QT compression techniques were designed to cut back on the vast amount of data that a computer must deal with to display full color images in a quick sequential way. Unfortunately the hardware hasn’t caught up, so it still can’t handle the diminished data as elegantly as it will some day. In the meantime, it demands large storage space, special video cards, and patience from its initial explorers and adventurers.

Why wait? Utilize the technology by meeting it half way. Forcing less data through the channel allows QuickTime to do less work with plenty of disk space left over for everybody. Fewer colors mean less data, smaller movie windows mean less data, minimal movement means less data, lower frame rates mean less data, shorter, more succinct movies mean I think you get the idea.

A Stack can become a black & white movie
A Hypercard stack can be a great drawing board for creating a simple black & white animation. Each card becomes one page in a sequential flipbook.

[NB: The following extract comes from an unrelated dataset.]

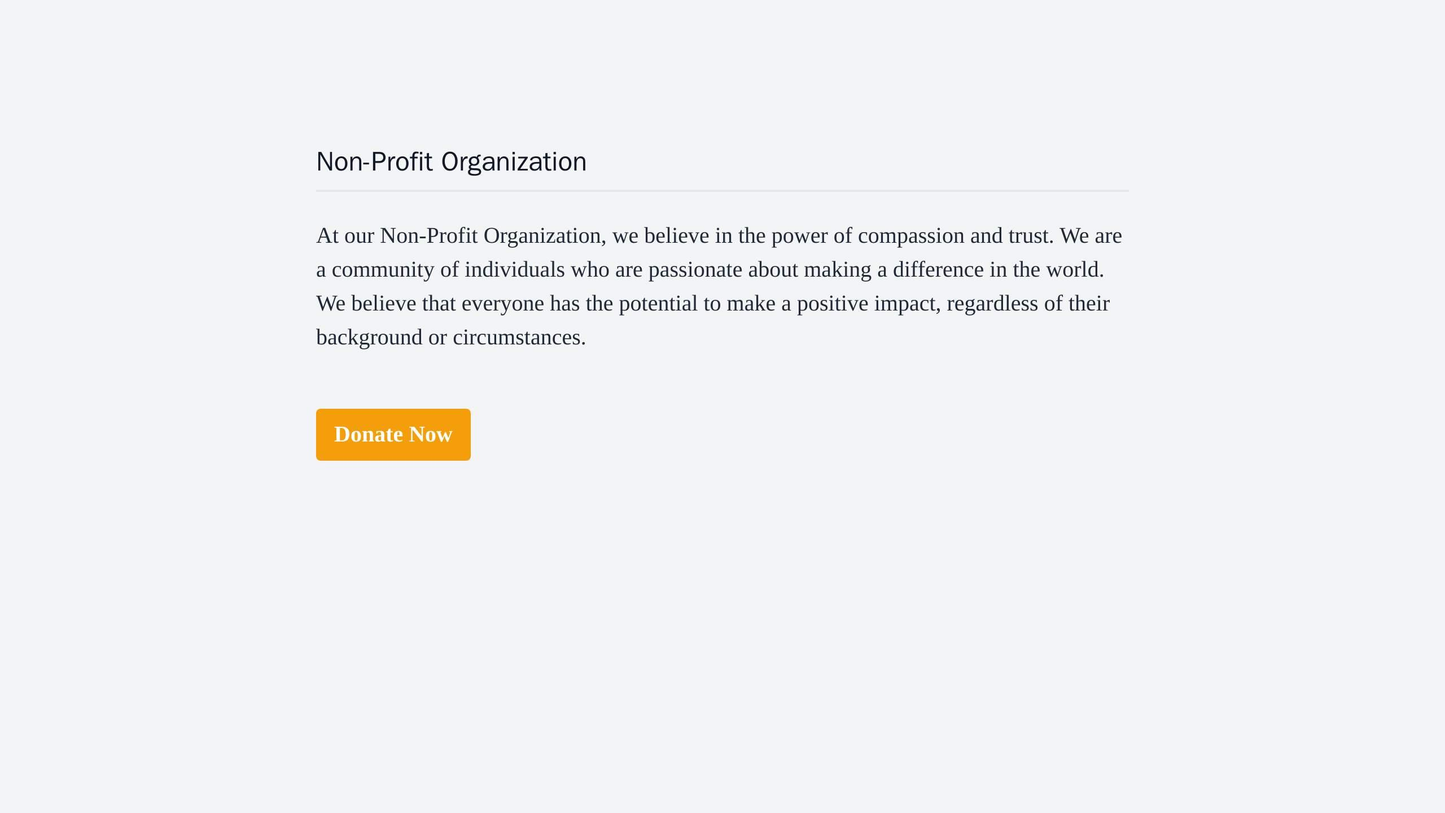Click the heading text 'Non-Profit Organization'

click(x=450, y=161)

A simple HyperCard script (show all cards) will flip through the cards in rapid sucession creating the illusion of movement on your Macintosh screen, essentially basic animation.

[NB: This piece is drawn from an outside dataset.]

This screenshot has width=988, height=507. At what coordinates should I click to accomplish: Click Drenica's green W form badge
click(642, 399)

This stack animation can then be made into a relatively small Moov file that can be shown on any Macintosh as a QuickTime movie (without the dependence on HyperCard). This means you can trade movies on floppy discs, promote yourself with living business cards or just show instead of tell.

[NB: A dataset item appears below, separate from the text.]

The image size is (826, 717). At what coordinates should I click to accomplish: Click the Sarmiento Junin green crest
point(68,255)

A HyperCard stack called Stack to PICSFile. It’s pretty self explanatory and the PICS file it creates can be converted with MoviePlayer into a QuickTime movie.

Resize your movie frame
With a stack you can create movies of odd shapes.This movie was originally created card by card in a HyperCard stack that had been resized horizontally to 104 pixels. It’s easy. From the Objects menu, choose Stack Info, then select Resize, drag the bottom right corner of the box till you have the size you desire. Viola! The pop-up menu also gives you a myriad of choices, one of which is Small (a logical choice if you’re trying to save space) Remember the bigger the movie window, the more information, the larger the file size.

Downsize your big movies
Another way to save K’, utilizes MovieConverter (Apple’s Starter Kit) to downsize the movie frame. Increments of 25 seem to work the best.When converting a stack, PICTs or PICs files, choose More, type a lower number than 100 in the second dialog box. Line drawings, sillouettes, and lightly greyed images seem to retain their image quality the best, while complex grey patterns in drawings or scans tend to blotch up into big black unrecognizeable blobs. Experiment with your image, (preferably before you do an entire animation) you might get lucky, as in the case of this shrunken 50% version of the Horse (compare with the 100%) where the scanned image of the television still visually ‘reads’. The size of the file is about 60% less and also leaves more space on your card for interactive text, instruction or other movies.

A little movement goes a long way
Elegant storytelling uses few words to convey the intended meaning. Frugality of movement saves you work and production time, is not as taxing on the CPU, and may communicate your point more directly. This animotion was created by making incremental paint changes to only the eyes and mouth and adding an everexpanding bubble on the card layer. The head never moves a muscle/pixel and in fact was drawn once in the background layer and allowed to peek through on each card. The ‘story’ did not demand action from anything except the bubble and reaction from the eyes. HyperCard’s background is powerful in that you can create a static image once that can ‘anchor’ your animotion and save you lots of work.

Fewer moving pixels make for smaller Moovs
With video there is a whole lot of pixel updating going on in the background of a scene that may not contribute to the telling of the story. It looks great but why store or force your computer to process this non informative information? The simpler the movement the smaller the file. How minimally can you get your point across or convey an idea? Think of this as an exercise in creating a visual haiku, the richest meaning with the fewest words or in this case, pictures.